(Directions): Pick out and copy every line of the items below that contains the string "Given". Case counts.

Records for locating described items:
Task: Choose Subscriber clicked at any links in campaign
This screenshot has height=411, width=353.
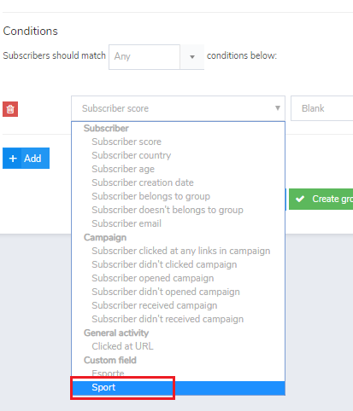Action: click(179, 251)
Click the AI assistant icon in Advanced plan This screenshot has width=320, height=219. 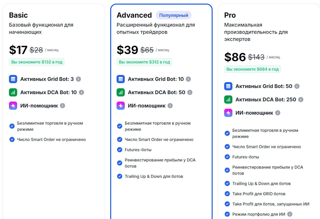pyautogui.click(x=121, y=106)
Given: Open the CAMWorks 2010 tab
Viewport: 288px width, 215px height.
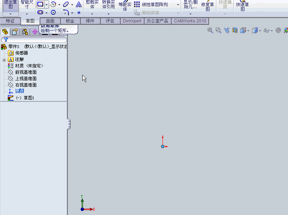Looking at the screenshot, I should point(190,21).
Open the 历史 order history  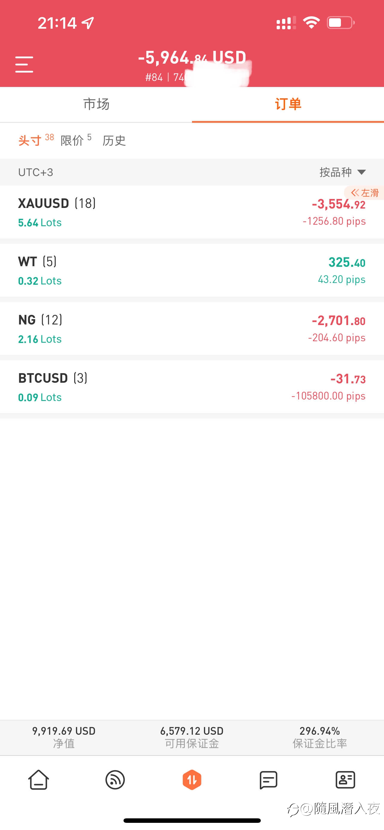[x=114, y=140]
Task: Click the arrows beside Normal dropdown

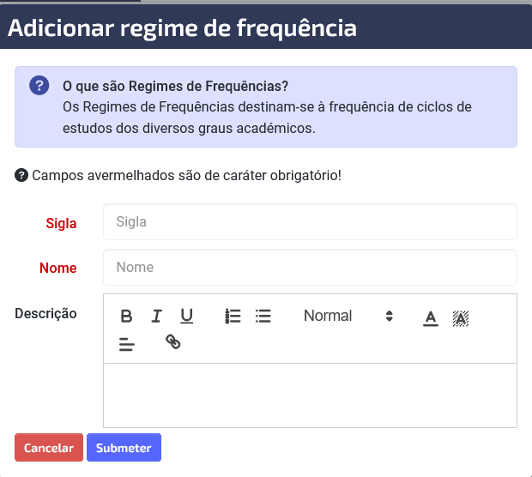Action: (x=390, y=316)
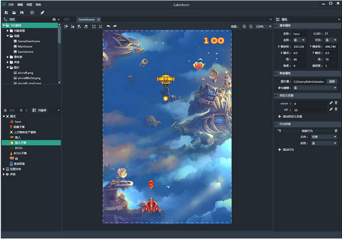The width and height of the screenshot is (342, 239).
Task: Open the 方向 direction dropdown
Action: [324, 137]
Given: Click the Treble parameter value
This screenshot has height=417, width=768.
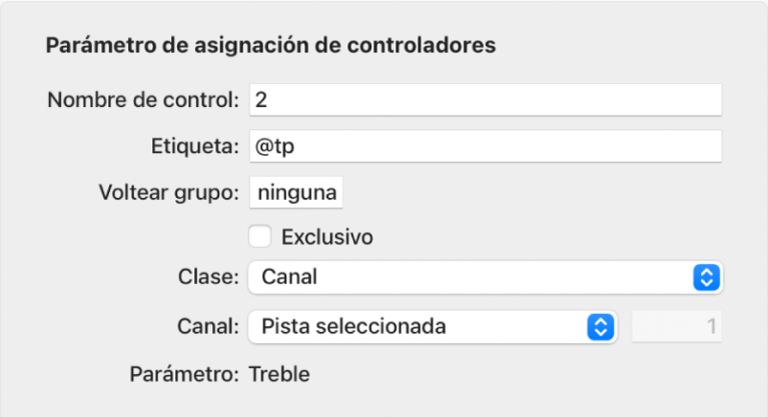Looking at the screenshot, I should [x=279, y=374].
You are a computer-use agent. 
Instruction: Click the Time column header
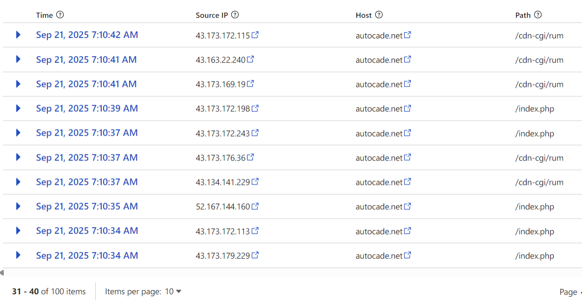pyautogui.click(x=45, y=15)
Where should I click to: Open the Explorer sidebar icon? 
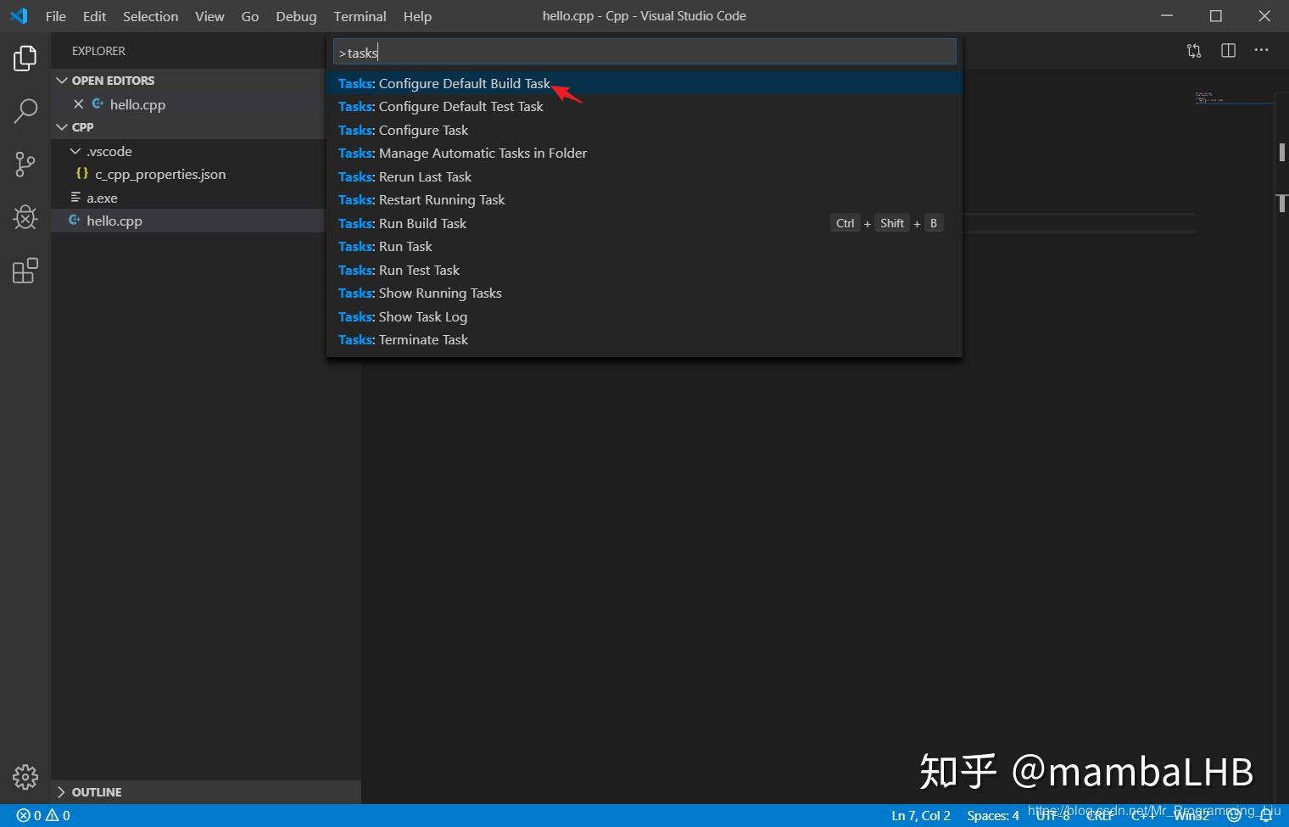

(Reply):
Given: Open the CAMWorks 2010 tab
Given: Click the Treble parameter value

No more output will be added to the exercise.